ECON4140 - Spring 2019

Before the dynamic programming lectures

To get the mindset:

Imagine that from a stock of (positive) size x, you get a proportional yield bx which can be reinvested for higher stock next period, or consumed now. b>0 is a constant.

You reinvest a fraction u (in the unit interval [0,1]) of bx, and consume (1-u)bx at log utility. There is capital depreciation at constant rate µ so we assume that this will give you a stock tomorrow of g(x,u) = (1-µ)x + bux = (1-µ+bu)x. There is no discounting.

To get a solution, we shall assume b>1-µ. (And, µ in [0,1].)

Starting at the case where there is no future looks over-simplistic, but still:

0. No more future

At the end of the horizon, there is no use for future stock. You reinvest nothing, because that maximizes utility ln((1-u)bx) = ln(bx)+ ln(1-u). Maximized by u = 0.

Often, one would not even formulate this "optimization" step: the model would say that at this stage, there is no reinvestment.

Anyway: the value is ln b + ln x where x is whatever stock you might have at this stage.

1. Time ends tomorrow.

Choosing u today yields ln((1-u)bx) today. But tomorrow, you get a payoff from tomorrow's stock g = (1-µ+bu)x: Namely, ln b + ln g.

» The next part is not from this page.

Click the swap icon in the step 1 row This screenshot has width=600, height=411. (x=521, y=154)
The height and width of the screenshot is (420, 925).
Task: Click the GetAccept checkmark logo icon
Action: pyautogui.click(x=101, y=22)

Inserting, you get to maximize ln((1-u)bx) + ln b + ln((1-µ+bu)x).
In this particular case, because logs behave so nice, we get 2 ln x + 2 ln b + ln((1-u)(1-µ+bu)) to maximize. Already here, we see that the maximizer will not depend on x, so we will end up with 2 ln x + some constant. (The maximizer u* equals (b+µ-1)/2b (interior max, from the assumptions made). Insert for this, and you get the constant determined.)

What we just did.

We maximized to get what? Today's value = today's direct utility + tomorrow's value.
^{(If there were discounting: "present value of tomorrow's value".)}

Note, "tomorrow's value" is a function of tomorrow's state, which depends on today's state and today's choice: g(x,u).
^{(We could have had time-dependence too.)}

So if we let f be today's running utility and V be tomorrow's value, then we have today's value \(= v(x) = \displaystyle\max_{u\in[0,1]} \Big\{f(x,u)+V(g(x,u))\Big\}.\)

General principle

Value depends on the horizon. Call the time of the "0" case T. So the value ln b + ln x should be indexed with time. It is not uncommon to use the letter "J" for value (why not? It isn't that much used for other things?) - so we index it by time and write Jx_T() = ln b + ln x.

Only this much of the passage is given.